Obviously, this is not a good way of doing this.

I imagine an update query of some sort would work, but I do not know how to
go about that. Would someone be able to walk me through this process? I am
a beginner without a good handle with Access.

Thank you.
 
G

Guest

I solved #1, kind of. I figured out to get a series of checkboxes in without
the labels. This will work, but isn't quite what I had originally thought I
would do.

Is there any way to un-shade the check box?

I am still interested in knowing if a grid can be created in a report.
 
G

Guest

The more I think about the new school roster each year, the more baffled I
become.

I was going to import the new roster into a different table and then run an
append query to get the fluoride flag from the original Students table. That
didn't work and the more I think about it, the more I don't think it will
solve my problem.

All the queries, reports, and forms are tied to the Students table.
Therefore, I need to work from the Students table each year.

So the question becomes how to overwrite the Students table with the new
students, but not lose the fluoride flag that has already been set.
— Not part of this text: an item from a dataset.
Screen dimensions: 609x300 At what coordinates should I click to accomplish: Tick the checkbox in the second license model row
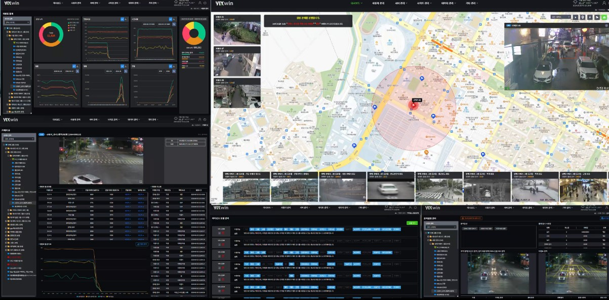[220, 245]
Apparently, once a family agrees to the administration of fluoride, that
remains with the student throughout his career, unless otherwise stated by
the parents. So, if we set John's fluoride flag this year when he is in
first grade to "Yes", then next year he should already be flagged as "Yes"
when ihe is in second grade.

Mary may also be set to "Yes" this year, but she may not be in our school
next year, so her record would be deleted (backed up to another table?).

Sam does not attend our school this year, but next year he does. He should
have his fluoride flag set to "No" until paperwork comes which states he can
receive it.

I am open to suggestions as to how to make this happen.
 
G

Guest

Well Bob, I can only point you in a direction but you need to create another
table that organizes the room numbers and teachers.

Then you need to look at your current database and the fields that keep
track of flouride treatments.

Using a make table query break out the fields in a new table copying your
primary key field also. in the new table the id field you copied will become
the foriegn key, ad a new autonumber primary key to your new table. This way
you can relate your student records to many fluoride treatments.

If you search "Parameter Query" and "Moving an Expression generated value
into a table through a form" several MVPs walked me step by step through
this process.

I now have a subform on my main employee record which I display as a
datasheet (ie: your spreadsheet display) which I use to keep track of
innoculations. It works great and in the process I got to know access much
better thanks to these guys. I now have a true Realtional database. Good
Luck. Ask more
 
G

Guest

Jeff C said:
Well Bob, I can only point you in a direction but you need to create another
table that organizes the room numbers and teachers.
I actually have such a table.
Then you need to look at your current database and the fields that keep
track of flouride treatments.
Just one field called 'Fluoride'. I used the lookup wizard and typed in the
values 'Yes' and 'No'.
Using a make table query break out the fields in a new table copying your
primary key field also.
The primary key is the student ID#.
in the new table the id field you copied will become
the foriegn key, ad a new autonumber primary key to your new table. This way
you can relate your student records to many fluoride treatments.
I am not certain about this step. Foreign key?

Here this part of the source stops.